名古屋グランパスの大黒柱の一人、中谷進之介は2年連続でJ1フルタイム出場中だ。沖縄キャンプでシーズンを戦い抜く体力アップに勤しんでいる。アジアの戦いも控えているだけに、今季もその冷静なディフェンスでチームを救うはずだ。

上写真=中谷進之介は沖縄キャンプで鍛え抜く。今季も過密日程を乗り切る構えだ(写真提供◎名古屋グランパス)

「それ以上の何かを積み上げていければ」

 中谷進之介は2019年と20年、2シーズン続けて34試合3060分フルタイム出場という素晴らしい記録を達成した。相手FWと激しくせめぎ合うセンターバックというポジションで、退場処分も出場停止もなく試合に出続けるのは立派な快挙だ。

 2020年はしかも、センターバックのパートナーとなった丸山祐市もGKランゲラックも同じく全試合フルタイム出場。最後尾のトライアングルが堅牢な壁になった。

 中谷にとっては「3年連続」に挑むシーズンとなるが、沖縄キャンプではそのための体作りに余念がない。

「キャンプに関しては、体を仕上げるのが一番ですね。昨年は過密日程で疲労はあったので、まずはそこから作り直す意味でのキャンプだと思っています」

 その過密日程、AFCチャンピオンズリーグにも参加する今季も続きそうだ。2月28日のJ1第1節からまずは7連戦、その後3連戦を行ったあとに、ACLのグループステージが4月21日から5月7日にセントラル開催で行われる予定になっている。開催場所は未定だが、いきなりの連戦に備えている。

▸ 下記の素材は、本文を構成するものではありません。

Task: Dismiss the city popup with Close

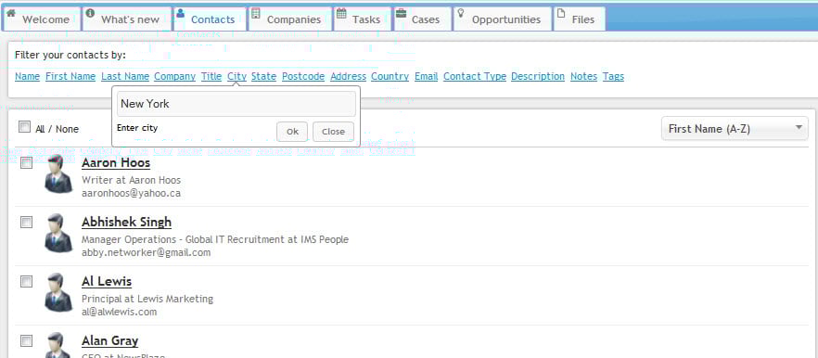Action: click(333, 132)
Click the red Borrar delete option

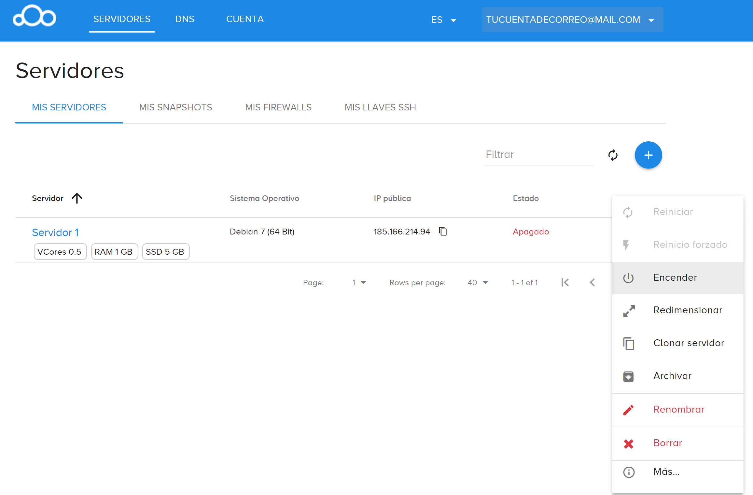[x=678, y=443]
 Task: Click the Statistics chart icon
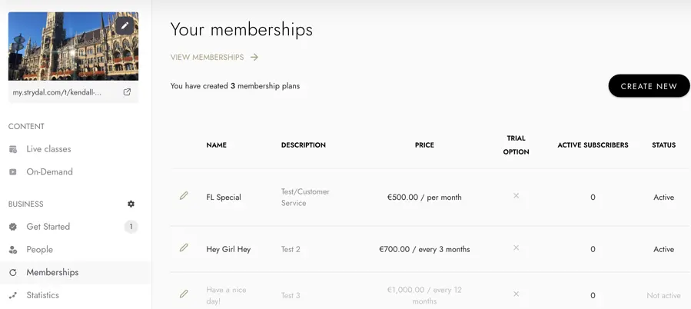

「シーズンに関しても、昨年を超えるというか、4月のACLまではかなり過密日程になるので、しっかり戦えるようにしたいと思います。もっといいパフォーマンスができると思っていますし、自分自身を高めたいと思います」

 クラブとしてはタイトル獲得へより力を注いで、大型補強を成功させた。センターバックにも経験豊富な木本恭生がセレッソ大阪から入って、過密日程を乗り切る態勢を整えている。

「今年は新しい選手が入りましたし、自分自身もスタメン争いがあると思っています。それに、いろいろな選手と組むことで自分の幅が広がると思います。ずっと丸山選手と組んできましたが、違った選手と組むことで相手の良さを引き出すこともできればいいと思っています」

 プレーの幅を広げて丸山と組む鉄壁をより堅固なものにすること。木本など他の選手と組むことで仲間の新たな可能性を引き出してチームに還元すること。その両方を追い求めることになる。

 2月3日には大宮アルディージャと練習試合を行った。

「まだ1試合目ですし、そこまで内容のところは細かくは言われませんでしたが、今日(4日)の練習では試合の反省点をしっかりやりました。ここからどうやっていくかになると思いますが、昨年の積み重ねというかベースがあるので、それ以上の何かを積み上げていければいいと思っています」

 積み上げた先に見えるのは、もちろんタイトルだ。2013年に柏レイソルの一員としてリーグカップの優勝を経験しているが、出場はなかった。今年こそは、の思いは強い。

「個人として成長させたいというよりは、チームでタイトルを取ることですね。その中で、個人としては何か幅が広がればいいと思っていますし、具体的な何かはないけれど、一つひとつの積み重ねだと思っています。目の前のことをしっかりやり続けて、シーズンが終わったときに『こういうところが成長できたよね』と言えるようになればいいと思っています」

 地に足がついている。一つひとつ、ていねいに。まさに名古屋の最終ラインで相手を確実に止めていくプレースタイルそのものだ。